EXTRACT >>

○ ○ ○

Wednesday, April 14, 2010

The Revolt of the States


By Alan Caruba

President Obama, his weird circle of advisors (czars), and the ideologues within the Democrat Party led by Speaker Nancy Pelosi and Majority Leader Harry Reid only have a few months left to completely destroy the separation of powers between the States and the federal government.

A major battle is looming over the Tenth Amendment which declares that “The powers not delegated to the United States by the Constitution, nor prohibited by it to the States, are reserved to the States respectively, or to the people.”

Almost everywhere one looks today, the States are in rebellion to the overreaching of the federal government. The process involved is called nullification, a legal theory that a U.S. State has the right to nullify, i.e., invalidate, any federal law deemed unconstitutional. Since the Supreme Court moves at a glacial pace, the States through their legislatures have taken the lead in many cases.

Nullification is not secession as in the case of the Civil War, but there is a history of nullification that includes the Kentucky and Virginia Resolutions against the Alien and Sedition Acts. Thomas Jefferson and James Madison both argued that the States are the ultimate interpreters of the Constitution, arguing that the States could “interpose” themselves to protect their citizens from unconstitutional national laws.

○ ○ ○

Answer these from the article on the revolt of the States:
1. Which amendment does it say a major battle is looming over?
2. What is the legal theory called under which a State may invalidate a federal law it deems unconstitutional?
3. Which resolutions does it cite in the history of that theory, and what were they against?

DATASET SECTION >>

○ ○ ○

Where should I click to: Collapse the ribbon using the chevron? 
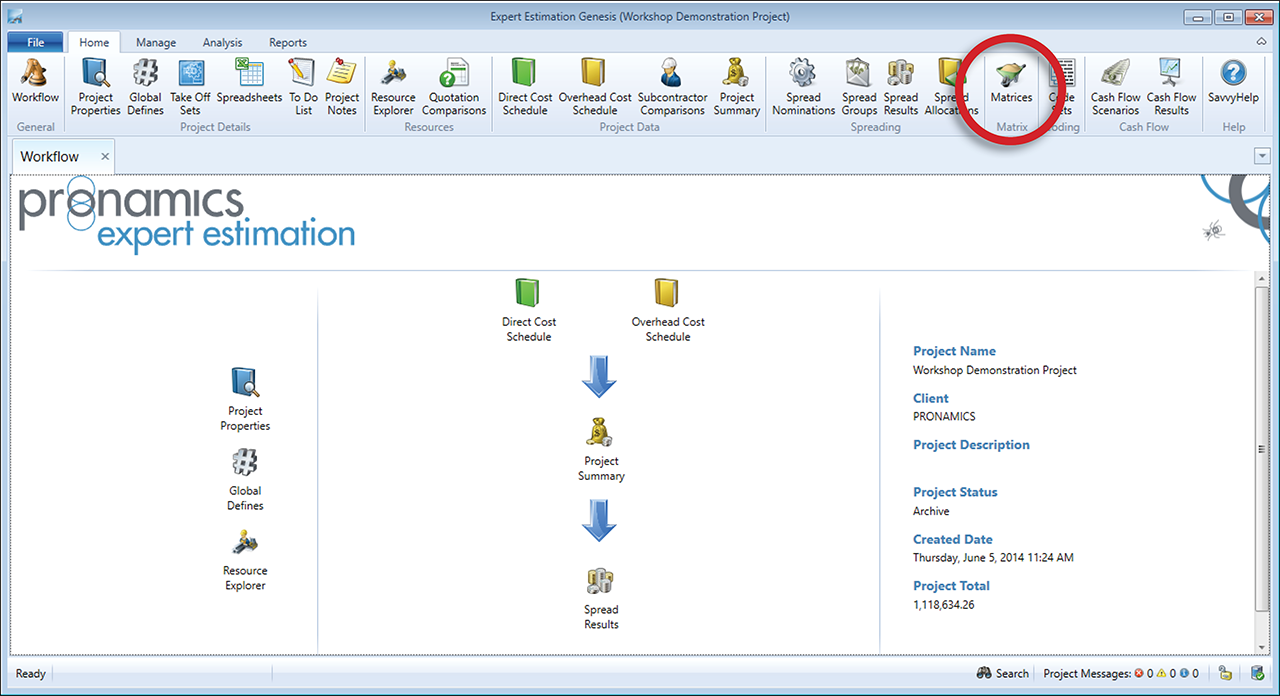click(x=1261, y=42)
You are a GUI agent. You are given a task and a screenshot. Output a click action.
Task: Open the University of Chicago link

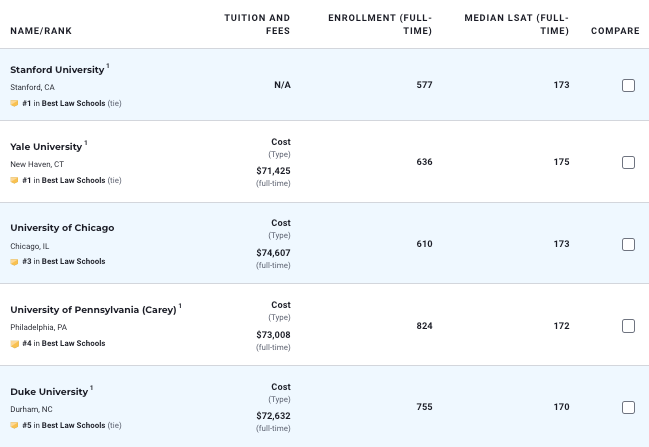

○ ○ ○

WORKED ANSWER >>
1. The Tenth Amendment.
2. Nullification.
3. The Kentucky and Virginia Resolutions, against the Alien and Sedition Acts.